A famous quote reads:
“The nicest thing about NOT planning is that failure comes as a complete surprise and is not preceded by a period of worry and depression”
We’ve all heard that if we fail to plan, we plan to fail and this is never more-true than when you are creating a book that you want to sell and earn plenty of money from!
Let’s start with the end in mind here and look at our intended result: to make money.
Now we can backtrack – to do that we need to sell loads of books. To do that we have to market our book well to the right audience (maybe we have a publisher backing us, maybe not, but marketing your book is essential to generate sales).
So now we know that marketing is essential, but who shall we market TO? This is where your earlier planning comes in! If you didn’t do any pre-planning when writing your book you are likely to have wasted more time than necessary. Your book can still be knocked into shape ready to be marketed and sold but if you have a clear idea of who is going to buy your book from the outset, then you will have more direction when creating the book, greater focus, and the conviction needed to keep going and finish the work when you hit a plateau along the way where the end seems so far off.
Planning takes thought and time and it’s tempting to want to rush in and ‘get on’ with your book rather than spend this careful time in the planning stage, but the clarity that planning gives you will be worth the time spent and you will most likely accelerate your book further, faster for the time spent planning, so a proposition for your book is a must at the early stages of writing.
To write something that will sell, and not just something for your own enjoyment, you will need to address your readers’ number one concern: “what’s in it for me?” This means you will have to put some structure around your thoughts, to answer their possible questions and this requires some thinking about. But not only that, you will need to create content that your market will want so that they buy, and to do that you need to know who your market is.
My first book is called “The Virtual Assistant Handbook: insider secrets for starting and running your own profitable VA business” and my intended audience is existing Virtual Assistants and people who are thinking of starting up a VA business. Because I had an idea of who would be buying the end result, I could ‘chunk down’ further to address their concerns. I knew that many VAs who enter this profession do so from a career background as a PA, Secretary, Office Manager or Administrator so they would most likely come from a corporate background. My book contains references to corporates and how the style of communication within them may not necessarily be the right way to speak to their new small business customers.
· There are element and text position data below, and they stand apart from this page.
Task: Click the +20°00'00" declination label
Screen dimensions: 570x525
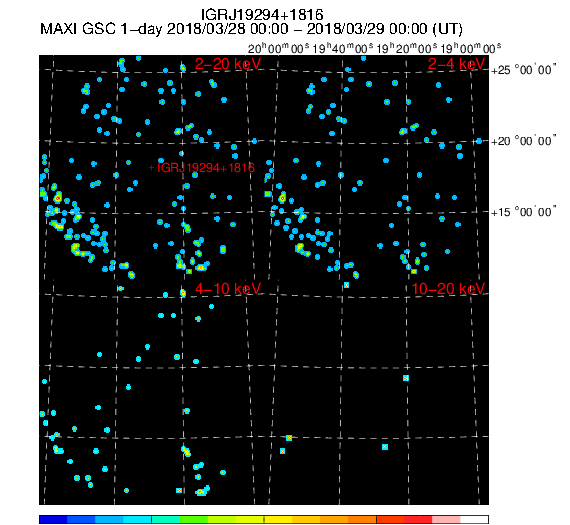Action: [523, 141]
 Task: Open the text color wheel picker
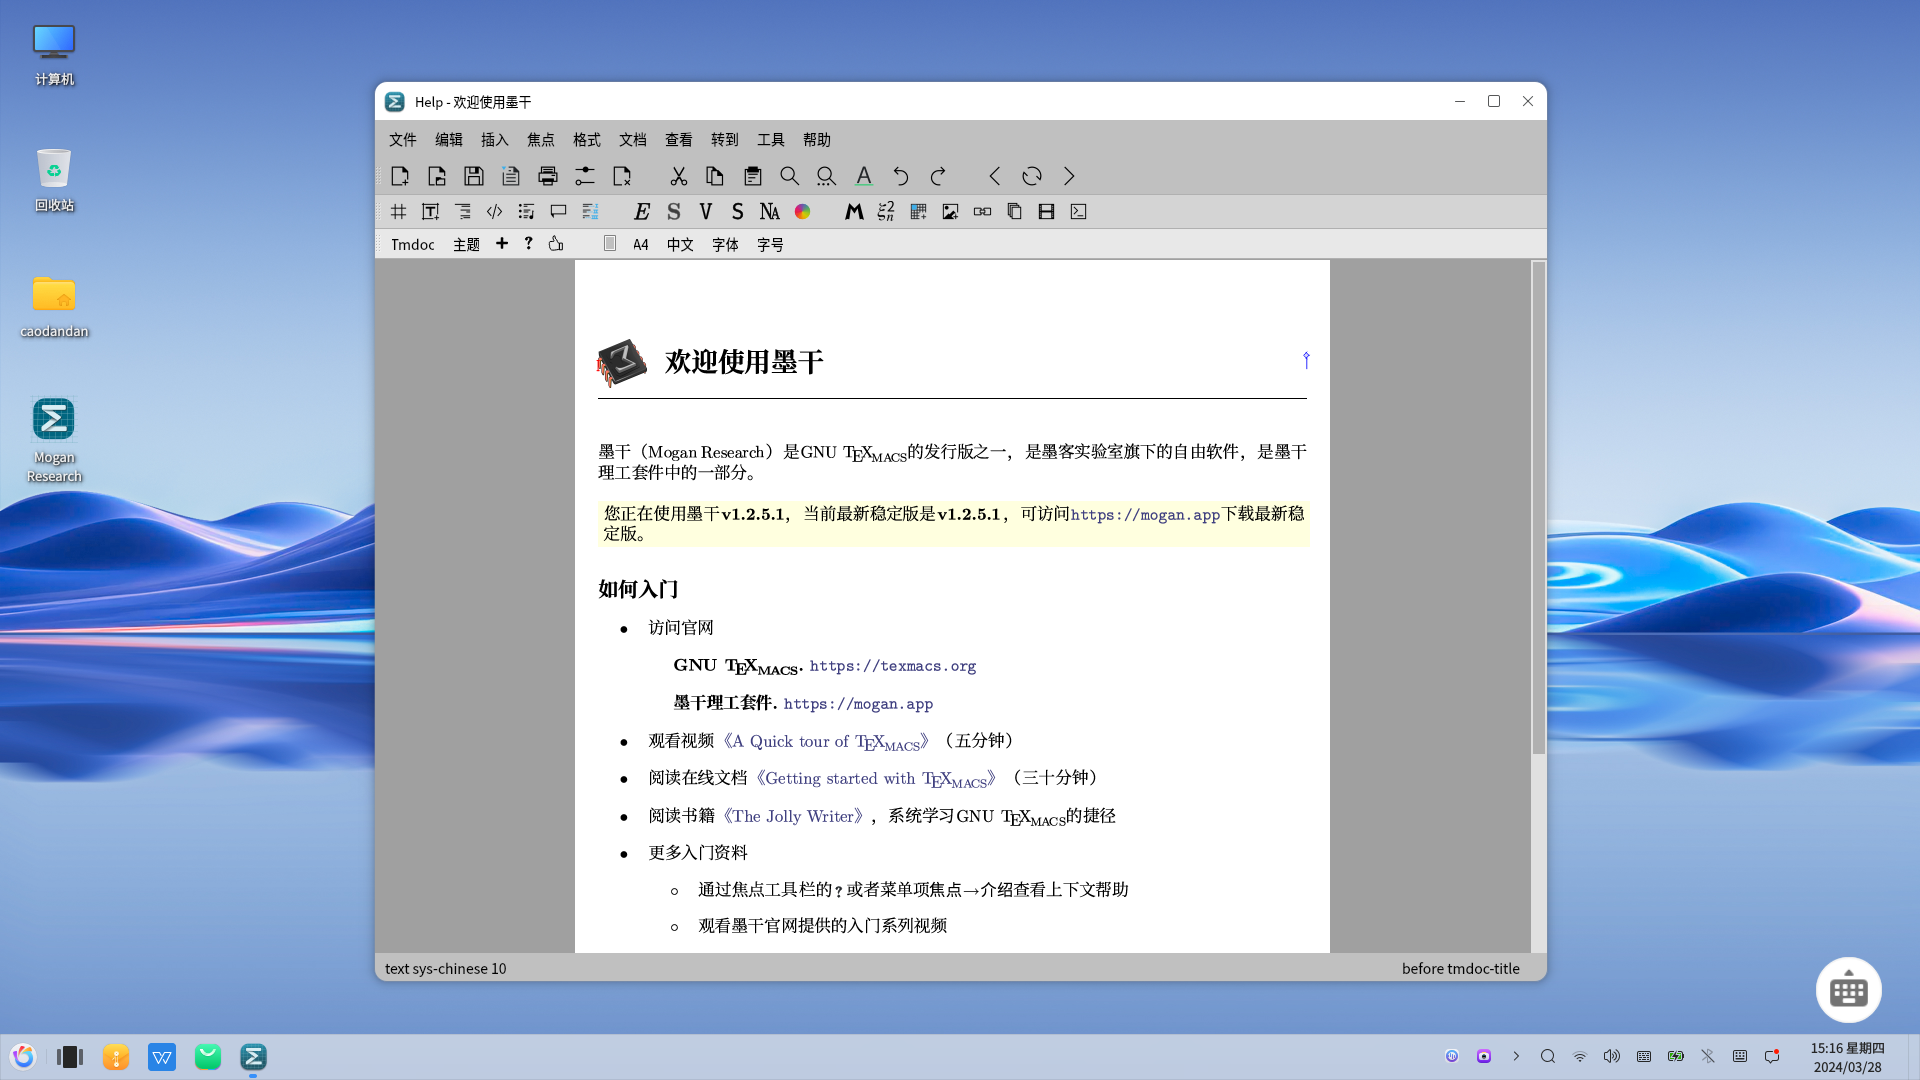tap(802, 211)
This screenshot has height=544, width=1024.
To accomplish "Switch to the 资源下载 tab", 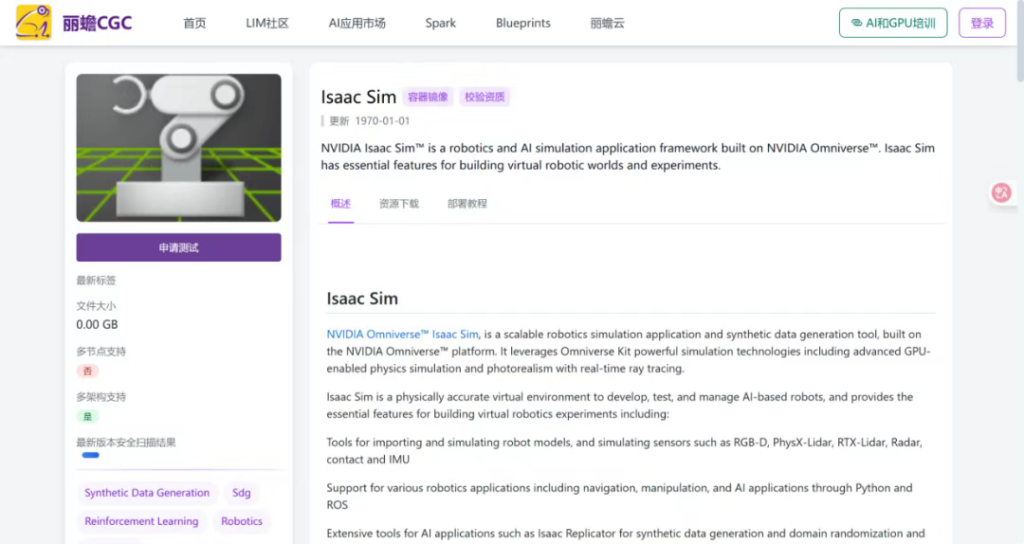I will tap(399, 204).
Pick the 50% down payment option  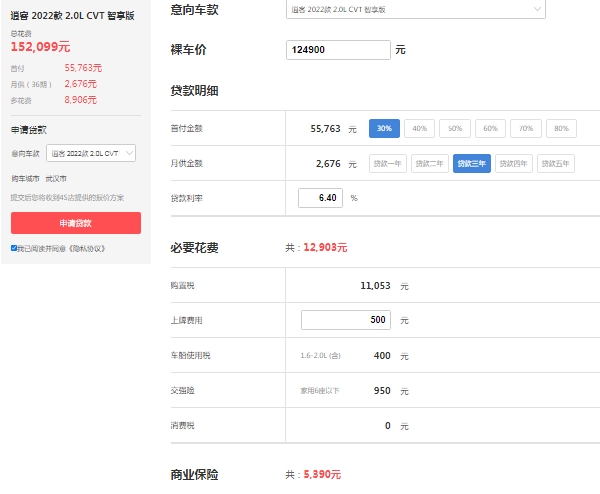pos(455,129)
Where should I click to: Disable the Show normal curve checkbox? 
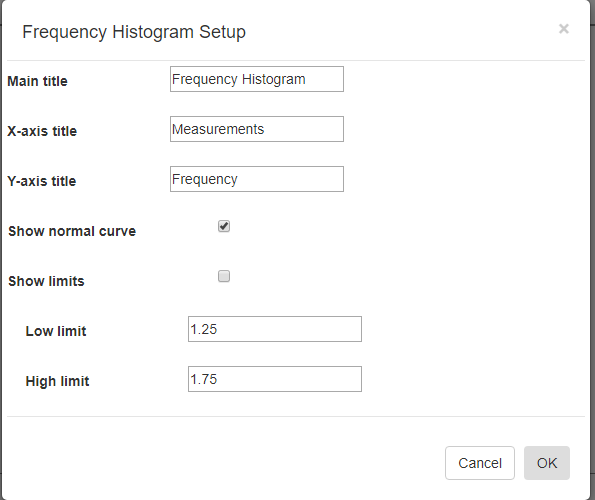coord(224,226)
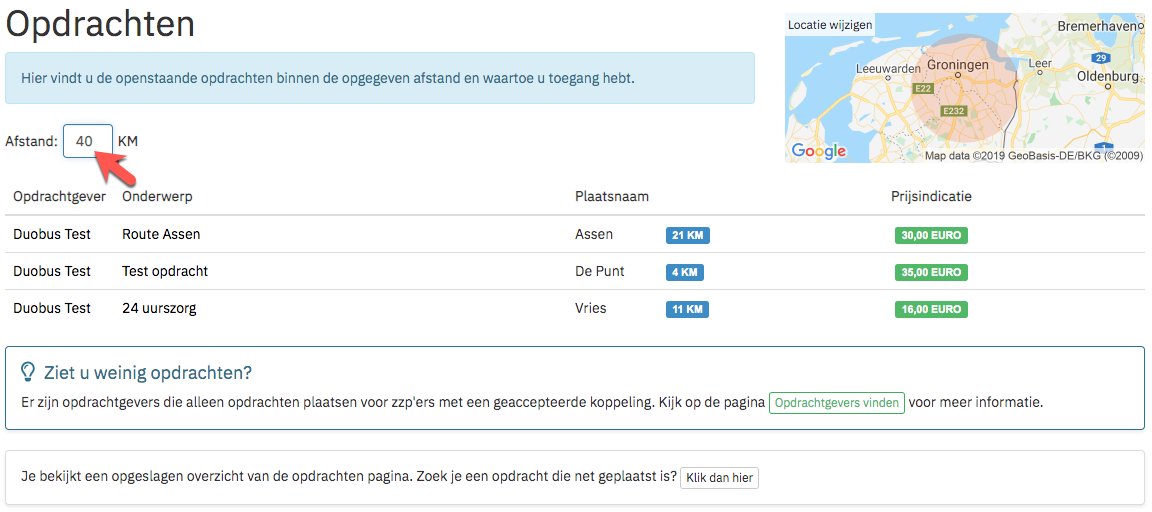The height and width of the screenshot is (512, 1152).
Task: Select the '24 uurszorg' assignment
Action: click(x=159, y=309)
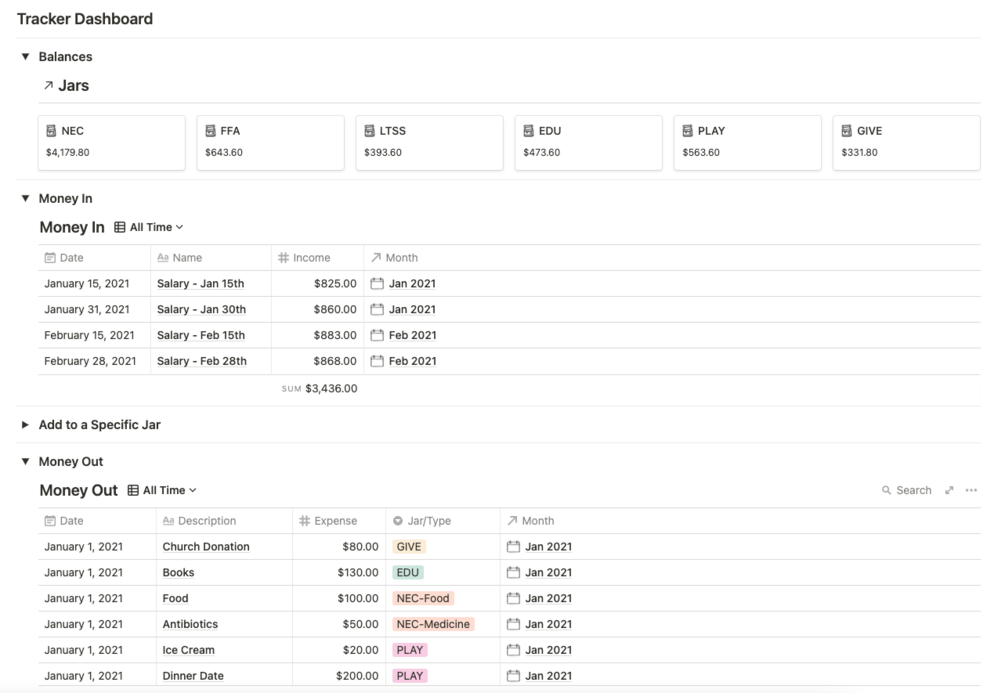Open the Jan 2021 link for Church Donation

click(x=548, y=547)
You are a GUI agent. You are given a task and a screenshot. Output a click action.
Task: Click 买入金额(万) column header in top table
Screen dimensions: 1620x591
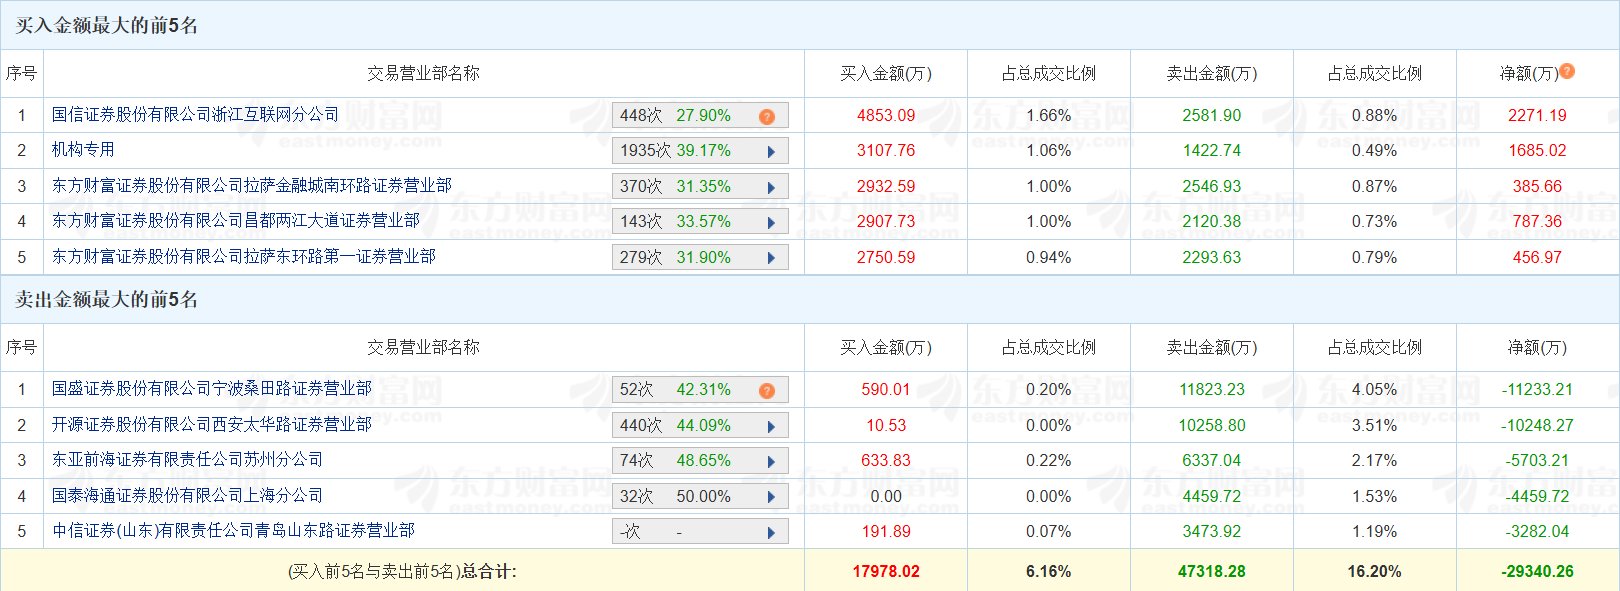885,74
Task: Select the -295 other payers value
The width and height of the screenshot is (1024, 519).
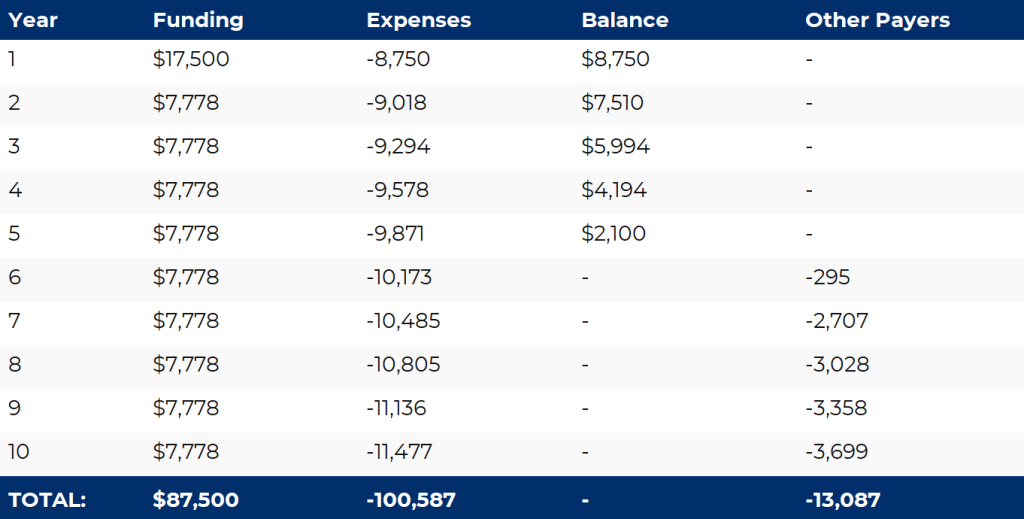Action: pyautogui.click(x=827, y=277)
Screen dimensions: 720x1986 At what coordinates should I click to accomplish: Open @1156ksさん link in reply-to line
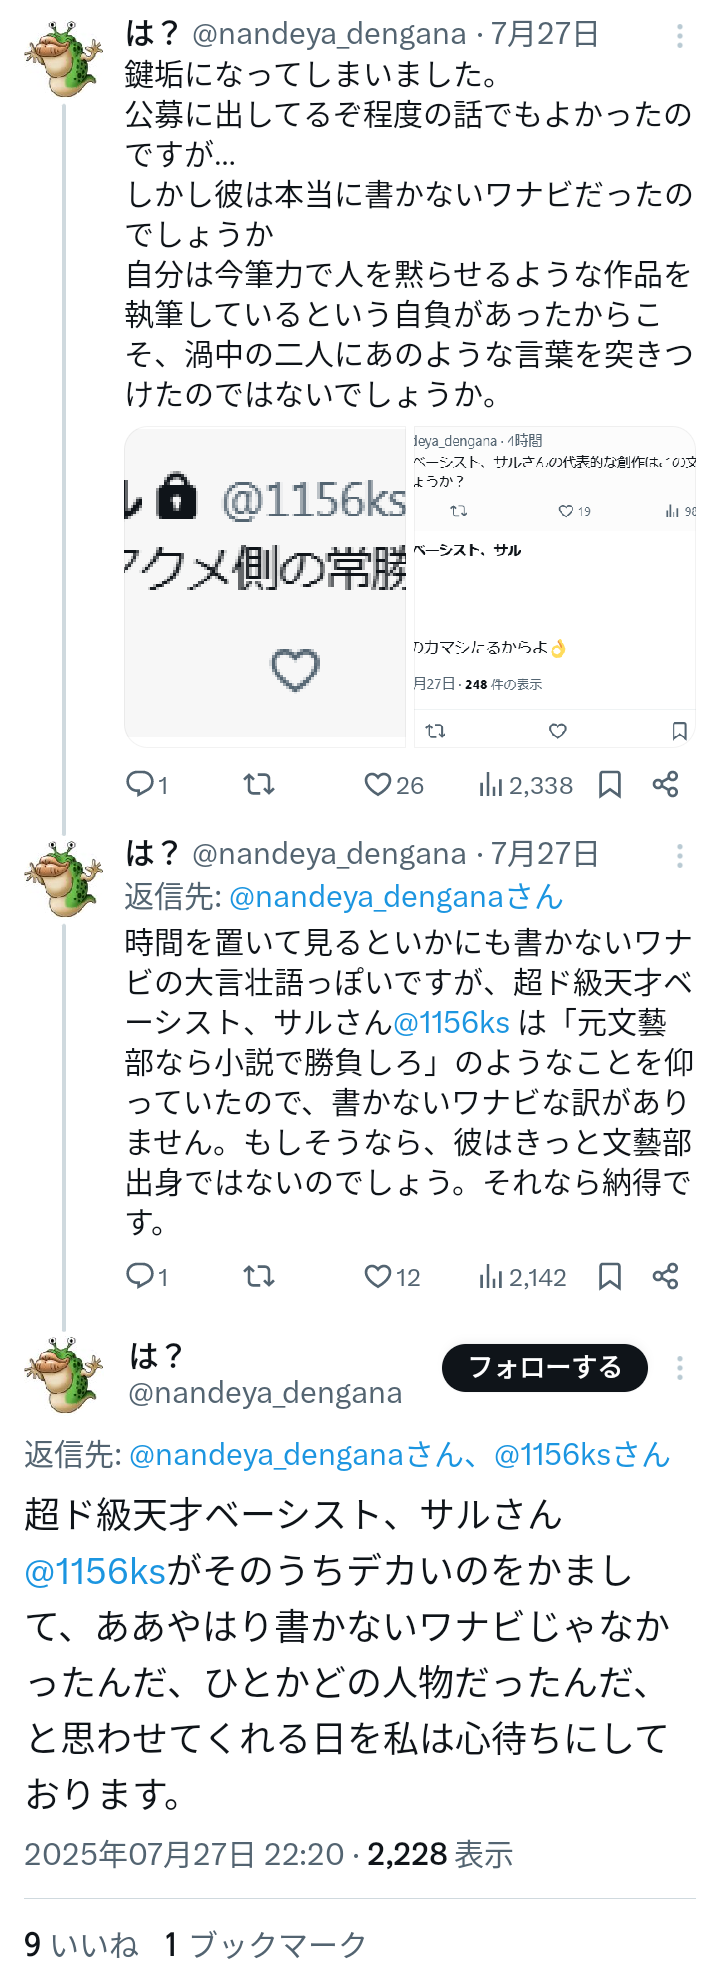(x=581, y=1454)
This is just one example of an area where planning out my end market helped to shape the content of my book.
To plan your book out and find the market that will eventually buy it, you will need to set aside some dedicated time to really think about the issues facing your readers, which direction you want the book to take and how you will get there. Look at some books with similar content – your ‘competition’ and see who they are marketing to. Would this audience work for you too? If there are already books on ‘your’ desired subject, this isn’t a bad thing, it means that there must be a market for this kind of book. You just have to make yours sufficiently different enough and address something that the others don’t or have a unique angle on the subject to motivate your readers to buy.
By taking time to work on the big picture, you can get on with creating the ‘little picture’ – your creative work. The time spent planning and researching your end market will be recouped many times over when your book is a best seller!